# SUPPLIED PASSAGE:
In the user_data for the bastion host, you set your initial parameters, such as set -e for exit on failure and set -x to log your process as it runs. Next, you update your packages and install much-needed packages such as the AWS CLI and Docker. Then you verify Docker is running and allow the current user to run Docker without sudo. Lastly, you clone the repository, navigate to the monitoring folder, and start the Grafana service.

The process is also very similar to the user_data of the production host, as seen below.

#!/bin/bash

set -e
set -x

sudo apt update
sudo apt install -y unzip curl

curl "https://awscli.amazonaws.com/awscli-exe-linux-x86_64.zip" -o "awscliv2.zip"
unzip awscliv2.zip
sudo ./aws/install

# Step 1: Request a metadata session token (valid for 6 hours)
TOKEN=$(curl -X PUT "http://169.254.169.254/latest/api/token" \
  -H "X-aws-ec2-metadata-token-ttl-seconds: 21600")

# Step 2: Use that token to access instance metadata securely
MY_IP=$(curl -H "X-aws-ec2-metadata-token: $TOKEN" \
  http://169.254.169.254/latest/meta-data/local-ipv4)

# Set environment variables
# export NEXT_PUBLIC_APIURL="__next_public_apiurl__"
export NEXT_PUBLIC_APIURL="http://$(curl -H "X-aws-ec2-metadata-token: $(curl -X PUT http://169.254.169.254/latest/api/token \
                                                                              -H "X-aws-ec2-metadata-token-ttl-seconds: 21600")" \
                                                                              http://169.254.169.254/latest/meta-data/local-ipv4):8000/api"

# REQUIREMENT A:
In the script shown in the user_data passage, list every command that is run with sudo.
# REQUIREMENT B:
Continue the user_data passage from the end of the production host script.
The records are separate material, unrelated to the user_data passage.

# EXCERPTED DATA:
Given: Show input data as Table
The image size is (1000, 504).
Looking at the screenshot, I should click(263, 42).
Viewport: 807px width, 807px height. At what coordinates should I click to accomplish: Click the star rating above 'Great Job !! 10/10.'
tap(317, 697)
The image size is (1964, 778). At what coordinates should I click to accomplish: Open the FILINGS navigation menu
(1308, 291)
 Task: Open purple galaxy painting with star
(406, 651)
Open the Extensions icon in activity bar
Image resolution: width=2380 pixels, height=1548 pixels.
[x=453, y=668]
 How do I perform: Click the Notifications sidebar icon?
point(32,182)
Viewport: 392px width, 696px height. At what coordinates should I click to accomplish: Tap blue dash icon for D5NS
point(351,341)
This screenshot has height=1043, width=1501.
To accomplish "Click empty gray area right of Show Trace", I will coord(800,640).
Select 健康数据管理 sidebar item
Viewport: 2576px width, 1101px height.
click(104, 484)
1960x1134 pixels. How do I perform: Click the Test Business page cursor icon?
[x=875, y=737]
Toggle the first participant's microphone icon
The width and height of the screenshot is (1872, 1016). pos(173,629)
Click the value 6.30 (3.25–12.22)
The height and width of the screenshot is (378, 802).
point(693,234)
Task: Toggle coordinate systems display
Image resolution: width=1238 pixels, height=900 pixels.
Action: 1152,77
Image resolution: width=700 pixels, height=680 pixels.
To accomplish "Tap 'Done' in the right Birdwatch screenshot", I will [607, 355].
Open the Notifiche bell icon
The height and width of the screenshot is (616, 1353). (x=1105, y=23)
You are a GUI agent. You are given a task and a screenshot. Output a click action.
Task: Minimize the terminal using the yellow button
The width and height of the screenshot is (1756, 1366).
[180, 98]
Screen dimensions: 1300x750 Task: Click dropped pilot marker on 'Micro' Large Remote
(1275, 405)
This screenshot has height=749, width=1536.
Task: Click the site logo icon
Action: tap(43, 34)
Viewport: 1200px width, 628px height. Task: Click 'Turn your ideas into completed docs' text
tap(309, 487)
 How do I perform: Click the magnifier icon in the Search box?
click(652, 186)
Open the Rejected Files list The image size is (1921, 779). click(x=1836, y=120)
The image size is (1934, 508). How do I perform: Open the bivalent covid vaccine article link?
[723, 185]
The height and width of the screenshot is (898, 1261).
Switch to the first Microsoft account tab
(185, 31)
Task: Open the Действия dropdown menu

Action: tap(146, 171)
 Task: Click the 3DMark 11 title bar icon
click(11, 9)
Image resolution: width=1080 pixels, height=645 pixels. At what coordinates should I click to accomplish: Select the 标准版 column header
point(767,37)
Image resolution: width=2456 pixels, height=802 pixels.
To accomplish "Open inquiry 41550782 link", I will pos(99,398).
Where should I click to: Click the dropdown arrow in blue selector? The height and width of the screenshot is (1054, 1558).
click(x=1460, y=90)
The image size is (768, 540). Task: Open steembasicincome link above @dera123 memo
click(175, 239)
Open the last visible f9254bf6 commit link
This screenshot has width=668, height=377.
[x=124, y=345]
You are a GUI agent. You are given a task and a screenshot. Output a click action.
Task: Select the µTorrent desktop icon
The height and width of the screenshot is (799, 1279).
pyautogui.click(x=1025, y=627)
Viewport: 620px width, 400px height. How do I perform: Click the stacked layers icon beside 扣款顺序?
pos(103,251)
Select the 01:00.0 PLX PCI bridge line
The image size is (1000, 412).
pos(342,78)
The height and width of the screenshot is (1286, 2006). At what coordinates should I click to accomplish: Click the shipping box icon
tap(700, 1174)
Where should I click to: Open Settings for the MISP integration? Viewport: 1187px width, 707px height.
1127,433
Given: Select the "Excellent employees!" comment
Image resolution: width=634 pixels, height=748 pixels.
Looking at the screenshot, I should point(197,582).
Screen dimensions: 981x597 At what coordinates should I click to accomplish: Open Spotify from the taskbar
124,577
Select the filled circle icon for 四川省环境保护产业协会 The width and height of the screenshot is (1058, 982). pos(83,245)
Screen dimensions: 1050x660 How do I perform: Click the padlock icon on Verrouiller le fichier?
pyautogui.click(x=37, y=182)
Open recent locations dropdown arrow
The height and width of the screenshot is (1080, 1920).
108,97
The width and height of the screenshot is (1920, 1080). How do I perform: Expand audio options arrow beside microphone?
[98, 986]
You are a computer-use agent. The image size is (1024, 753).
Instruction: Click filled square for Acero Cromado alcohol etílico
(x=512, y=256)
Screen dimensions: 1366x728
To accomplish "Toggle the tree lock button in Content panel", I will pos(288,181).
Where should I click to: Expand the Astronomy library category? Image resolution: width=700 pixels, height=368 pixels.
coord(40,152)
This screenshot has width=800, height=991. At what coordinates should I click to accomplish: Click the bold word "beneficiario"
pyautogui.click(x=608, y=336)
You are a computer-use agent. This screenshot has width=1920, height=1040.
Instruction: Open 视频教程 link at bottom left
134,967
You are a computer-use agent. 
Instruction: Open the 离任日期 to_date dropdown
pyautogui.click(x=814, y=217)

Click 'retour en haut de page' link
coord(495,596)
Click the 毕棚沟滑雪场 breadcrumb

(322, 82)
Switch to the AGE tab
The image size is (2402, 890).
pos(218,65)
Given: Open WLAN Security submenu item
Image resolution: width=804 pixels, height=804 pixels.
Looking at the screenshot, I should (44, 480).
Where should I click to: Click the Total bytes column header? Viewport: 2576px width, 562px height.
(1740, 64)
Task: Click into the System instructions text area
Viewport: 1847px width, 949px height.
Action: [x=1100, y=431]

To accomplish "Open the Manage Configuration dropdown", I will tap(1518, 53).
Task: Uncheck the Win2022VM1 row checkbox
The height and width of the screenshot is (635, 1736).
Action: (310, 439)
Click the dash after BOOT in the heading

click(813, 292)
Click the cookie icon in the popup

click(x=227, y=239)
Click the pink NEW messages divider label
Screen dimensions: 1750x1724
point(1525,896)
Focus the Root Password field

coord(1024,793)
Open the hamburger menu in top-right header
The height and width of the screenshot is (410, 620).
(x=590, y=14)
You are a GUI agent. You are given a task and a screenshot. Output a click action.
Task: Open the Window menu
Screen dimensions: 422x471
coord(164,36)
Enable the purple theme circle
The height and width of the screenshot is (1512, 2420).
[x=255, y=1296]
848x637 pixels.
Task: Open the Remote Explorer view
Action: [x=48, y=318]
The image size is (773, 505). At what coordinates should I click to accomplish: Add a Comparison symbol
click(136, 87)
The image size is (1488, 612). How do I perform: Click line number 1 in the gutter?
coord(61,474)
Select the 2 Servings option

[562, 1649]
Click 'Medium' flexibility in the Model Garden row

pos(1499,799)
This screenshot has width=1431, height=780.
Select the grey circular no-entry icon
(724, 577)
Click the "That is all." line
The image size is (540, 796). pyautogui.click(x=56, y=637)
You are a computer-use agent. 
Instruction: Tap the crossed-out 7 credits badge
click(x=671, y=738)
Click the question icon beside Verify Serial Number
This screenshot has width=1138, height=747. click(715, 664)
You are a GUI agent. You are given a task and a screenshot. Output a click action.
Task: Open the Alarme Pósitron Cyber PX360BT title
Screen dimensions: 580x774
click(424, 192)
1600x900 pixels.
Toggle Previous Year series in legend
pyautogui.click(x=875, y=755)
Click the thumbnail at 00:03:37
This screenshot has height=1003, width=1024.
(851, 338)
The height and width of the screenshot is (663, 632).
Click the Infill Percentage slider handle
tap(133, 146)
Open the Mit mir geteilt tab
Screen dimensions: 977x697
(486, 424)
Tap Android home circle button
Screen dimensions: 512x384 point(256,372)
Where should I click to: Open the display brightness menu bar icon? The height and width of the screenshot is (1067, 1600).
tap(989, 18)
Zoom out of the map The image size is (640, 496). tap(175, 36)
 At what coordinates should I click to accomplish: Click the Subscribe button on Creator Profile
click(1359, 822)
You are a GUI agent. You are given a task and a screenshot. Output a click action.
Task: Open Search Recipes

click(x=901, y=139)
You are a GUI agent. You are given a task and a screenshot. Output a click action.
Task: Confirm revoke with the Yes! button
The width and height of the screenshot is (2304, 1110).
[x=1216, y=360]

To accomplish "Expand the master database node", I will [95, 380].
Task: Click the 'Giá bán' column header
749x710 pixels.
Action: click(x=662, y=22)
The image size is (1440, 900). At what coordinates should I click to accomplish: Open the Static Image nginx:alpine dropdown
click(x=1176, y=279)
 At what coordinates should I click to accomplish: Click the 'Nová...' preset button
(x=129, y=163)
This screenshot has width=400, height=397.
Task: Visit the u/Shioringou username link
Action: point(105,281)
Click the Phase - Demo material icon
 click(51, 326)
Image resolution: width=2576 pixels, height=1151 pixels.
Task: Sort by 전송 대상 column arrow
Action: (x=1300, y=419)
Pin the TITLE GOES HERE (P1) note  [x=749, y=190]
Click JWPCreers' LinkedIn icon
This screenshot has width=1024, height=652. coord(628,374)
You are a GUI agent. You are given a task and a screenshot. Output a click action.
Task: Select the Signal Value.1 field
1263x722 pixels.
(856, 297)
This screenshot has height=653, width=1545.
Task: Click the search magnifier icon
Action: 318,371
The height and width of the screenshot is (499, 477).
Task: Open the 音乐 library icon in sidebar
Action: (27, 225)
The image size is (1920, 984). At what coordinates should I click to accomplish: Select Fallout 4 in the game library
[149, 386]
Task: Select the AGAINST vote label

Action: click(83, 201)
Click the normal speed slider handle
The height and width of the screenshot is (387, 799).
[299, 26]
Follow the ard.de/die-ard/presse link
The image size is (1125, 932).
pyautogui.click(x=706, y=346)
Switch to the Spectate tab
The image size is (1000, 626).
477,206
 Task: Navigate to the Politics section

# FINAL RESULT A:
- sudo apt update
- sudo apt install -y unzip curl
- sudo ./aws/install

# FINAL RESULT B:
export DB_HOST="${db_host}"
export DB_PORT="${db_port}"
export DB_NAME="${db_name}"
export DB_USER="${db_user}"
export DB_PASSWORD="${db_password}"
export DB_TYPE="${db_type}"
export CLIENT_URL="${client_url}"

# echo "NEXT_PUBLIC_APIURL=http://${MY_IP}:8000/api" >> /etc/environment
echo "DB_HOST=$DB_HOST"
echo "DB_PORT=$DB_PORT"
echo "DB_NAME=$DB_NAME"
echo "DB_USER=$DB_USER"
echo "DB_PASSWORD=$DB_PASSWORD"
echo "DB_TYPE=$DB_TYPE"
echo "CLIENT_URL=$CLIENT_URL"

# Install Docker
sudo apt update -y
sudo apt install -y apt-transport-https ca-certificates curl software-properties-common git
curl -fsSL https://download.docker.com/linux/ubuntu/gpg | sudo apt-key add -
sudo add-apt-repository -y "deb [arch=amd64] https://download.docker.com/linux/ubuntu focal stable"
sudo apt update -y
sudo apt install -y docker-ce
sudo systemctl is-active --quiet docker && echo "Docker is running" || echo "Docker is not running"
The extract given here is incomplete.